I will continue this article as more becomes apparent.... 

 

That followup is available on the web page "Fixing" the LDG Z100 

 

There is one lesson to be learnt from all of the above : thoroughly test ALL of the gear before you venture out for a holiday or for a field day event. Try it every which way, different modes, different power levels, maybe even different power supply arrangements. If it doesn't work under all combinations, fix it beforehand.

 

Just a few images from the trip : { mouse-over for a larger view }

 


This is the 5/8 2M whip ( the black vertical section at the centre of the image) with the brazing rod 6m 1/4 wave whip as a tuned radial. Apologies for the cluttered background but you don't have a lot of options when located in a tree-rich park.

By this stage, the Z100 tuner had been removed  from the top of the IC-706Mk2G transceiver. The physical size of the DSE Q1755 is a good match for the 706, and was "electrically quiet" as far as I could tell - no PWM "birdies" heard on 40M or 6M (other bands not checked). I just need to make/buy another short (200mm-300mm) DC power lead to a 6 pin Icom plug to make it neater.  A piece of white cord was used to tie the 706 to the power supply so it could just be picked up as a single unit.
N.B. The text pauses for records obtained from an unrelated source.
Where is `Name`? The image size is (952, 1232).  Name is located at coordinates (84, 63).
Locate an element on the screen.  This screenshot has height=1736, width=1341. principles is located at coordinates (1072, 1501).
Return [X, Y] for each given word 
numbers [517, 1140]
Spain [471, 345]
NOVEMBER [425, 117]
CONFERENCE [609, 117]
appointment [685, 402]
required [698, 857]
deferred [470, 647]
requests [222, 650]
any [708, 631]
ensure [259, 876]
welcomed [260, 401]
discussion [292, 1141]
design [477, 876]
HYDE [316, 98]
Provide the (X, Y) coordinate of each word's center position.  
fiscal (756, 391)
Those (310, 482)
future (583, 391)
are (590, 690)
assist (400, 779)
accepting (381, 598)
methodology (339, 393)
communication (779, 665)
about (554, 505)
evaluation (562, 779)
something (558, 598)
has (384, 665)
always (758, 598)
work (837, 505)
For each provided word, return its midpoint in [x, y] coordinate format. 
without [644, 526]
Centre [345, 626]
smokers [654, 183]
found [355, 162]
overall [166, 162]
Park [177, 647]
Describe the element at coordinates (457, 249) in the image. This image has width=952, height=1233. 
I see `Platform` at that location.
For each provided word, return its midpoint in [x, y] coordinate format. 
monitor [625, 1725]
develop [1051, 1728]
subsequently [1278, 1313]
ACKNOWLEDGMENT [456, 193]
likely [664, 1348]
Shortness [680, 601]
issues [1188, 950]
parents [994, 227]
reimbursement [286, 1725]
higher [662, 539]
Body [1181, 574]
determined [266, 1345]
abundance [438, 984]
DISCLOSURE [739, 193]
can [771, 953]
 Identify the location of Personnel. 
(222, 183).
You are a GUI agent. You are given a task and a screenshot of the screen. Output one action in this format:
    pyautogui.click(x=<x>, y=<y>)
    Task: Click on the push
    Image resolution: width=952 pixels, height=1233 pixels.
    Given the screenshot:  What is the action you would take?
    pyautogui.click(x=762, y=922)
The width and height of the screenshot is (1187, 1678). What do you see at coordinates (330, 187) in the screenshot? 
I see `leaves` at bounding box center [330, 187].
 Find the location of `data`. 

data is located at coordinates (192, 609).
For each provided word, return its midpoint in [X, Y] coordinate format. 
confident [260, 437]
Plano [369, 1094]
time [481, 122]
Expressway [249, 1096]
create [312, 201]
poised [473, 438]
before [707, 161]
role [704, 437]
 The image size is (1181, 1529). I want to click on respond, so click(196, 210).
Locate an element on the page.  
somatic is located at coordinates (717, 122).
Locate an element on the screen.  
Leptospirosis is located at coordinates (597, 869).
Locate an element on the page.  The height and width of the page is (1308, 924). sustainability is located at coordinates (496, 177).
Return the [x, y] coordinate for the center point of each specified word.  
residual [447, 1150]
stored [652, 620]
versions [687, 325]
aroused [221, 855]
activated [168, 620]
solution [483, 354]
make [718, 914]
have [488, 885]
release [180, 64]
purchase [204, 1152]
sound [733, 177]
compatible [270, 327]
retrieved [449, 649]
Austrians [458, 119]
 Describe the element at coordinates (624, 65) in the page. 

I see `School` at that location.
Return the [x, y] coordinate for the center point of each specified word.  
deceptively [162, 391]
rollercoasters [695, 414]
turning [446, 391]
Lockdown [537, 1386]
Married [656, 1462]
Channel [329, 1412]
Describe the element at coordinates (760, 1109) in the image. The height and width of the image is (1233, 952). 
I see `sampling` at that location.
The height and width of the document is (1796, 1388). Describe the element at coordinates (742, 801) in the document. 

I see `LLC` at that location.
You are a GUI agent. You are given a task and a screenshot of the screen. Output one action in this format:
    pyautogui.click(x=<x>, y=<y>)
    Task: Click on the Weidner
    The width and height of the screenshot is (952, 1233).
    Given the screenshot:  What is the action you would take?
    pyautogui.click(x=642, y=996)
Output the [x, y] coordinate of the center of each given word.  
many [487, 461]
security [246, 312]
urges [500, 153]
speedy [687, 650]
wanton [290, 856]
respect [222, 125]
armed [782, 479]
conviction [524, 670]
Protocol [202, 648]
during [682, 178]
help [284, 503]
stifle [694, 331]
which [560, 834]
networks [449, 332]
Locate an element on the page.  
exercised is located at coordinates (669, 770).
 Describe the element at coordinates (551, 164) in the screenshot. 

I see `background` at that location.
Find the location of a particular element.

This is the 6m 1/4 wave whip on the front of the car (again hard to see because of the background, look for the brass colour leaning left). Note that brazing rod has little strength and once bent, stays that way. It might eventually get replaced by a piece of spring steel or stainless steel if I can find a source for a 1.5M length of 3.2mm diameter.

Slightly different front-on view of the above. Yes, that is the wash-up bowl on the right & tea and coffee containers on the left. Obviously the radio gear didn't stay there all of the time - it being prime "kitchen" real-estate.

Note the old-style logging method - paper and pen !!!!